The entries that follow include a run beginning at the line with "Novela Gráfica (786, 158)" and ending at the line with "[15 questions et"; restate that run word for word and leave the rest out.

***** GIVEN INFORMATION

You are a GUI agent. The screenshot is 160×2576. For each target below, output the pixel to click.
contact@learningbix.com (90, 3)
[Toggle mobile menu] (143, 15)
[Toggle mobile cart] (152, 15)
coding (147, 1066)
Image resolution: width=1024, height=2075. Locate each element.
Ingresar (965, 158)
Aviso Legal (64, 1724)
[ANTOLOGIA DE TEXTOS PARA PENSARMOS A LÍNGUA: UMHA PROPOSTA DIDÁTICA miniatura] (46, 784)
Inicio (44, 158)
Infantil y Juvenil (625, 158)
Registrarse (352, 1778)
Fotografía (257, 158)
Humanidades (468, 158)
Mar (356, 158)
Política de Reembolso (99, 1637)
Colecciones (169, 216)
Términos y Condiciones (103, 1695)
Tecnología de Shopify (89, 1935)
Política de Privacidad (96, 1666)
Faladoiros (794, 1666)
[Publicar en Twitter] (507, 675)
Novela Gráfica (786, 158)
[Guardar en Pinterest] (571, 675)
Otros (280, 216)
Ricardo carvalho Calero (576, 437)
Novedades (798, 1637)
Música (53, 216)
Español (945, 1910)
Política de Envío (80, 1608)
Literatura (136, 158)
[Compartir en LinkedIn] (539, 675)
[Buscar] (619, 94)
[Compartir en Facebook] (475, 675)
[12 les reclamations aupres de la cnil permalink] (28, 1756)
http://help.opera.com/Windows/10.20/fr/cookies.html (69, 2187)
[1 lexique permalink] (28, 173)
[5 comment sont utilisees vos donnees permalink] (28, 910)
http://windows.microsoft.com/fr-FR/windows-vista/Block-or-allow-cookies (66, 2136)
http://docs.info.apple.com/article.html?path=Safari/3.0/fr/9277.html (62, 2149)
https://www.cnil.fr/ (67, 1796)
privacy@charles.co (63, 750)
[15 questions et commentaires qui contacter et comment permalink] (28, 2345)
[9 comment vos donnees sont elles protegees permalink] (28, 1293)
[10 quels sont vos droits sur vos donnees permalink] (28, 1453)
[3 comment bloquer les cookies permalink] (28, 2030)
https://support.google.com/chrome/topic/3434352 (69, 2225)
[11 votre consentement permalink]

**********

SOLVED EXERCISE
Novela Gráfica (786, 158)
[Guardar en Pinterest] (571, 675)
Otros (280, 216)
Ricardo carvalho Calero (576, 437)
Novedades (798, 1637)
Música (53, 216)
Español (945, 1910)
Política de Envío (80, 1608)
Literatura (136, 158)
[Compartir en LinkedIn] (539, 675)
[Buscar] (619, 94)
[Compartir en Facebook] (475, 675)
[12 les reclamations aupres de la cnil permalink] (28, 1756)
http://help.opera.com/Windows/10.20/fr/cookies.html (69, 2187)
[1 lexique permalink] (28, 173)
[5 comment sont utilisees vos donnees permalink] (28, 910)
http://windows.microsoft.com/fr-FR/windows-vista/Block-or-allow-cookies (66, 2136)
http://docs.info.apple.com/article.html?path=Safari/3.0/fr/9277.html (62, 2149)
https://www.cnil.fr/ (67, 1796)
privacy@charles.co (63, 750)
[15 questions et commentaires qui contacter et comment permalink] (28, 2345)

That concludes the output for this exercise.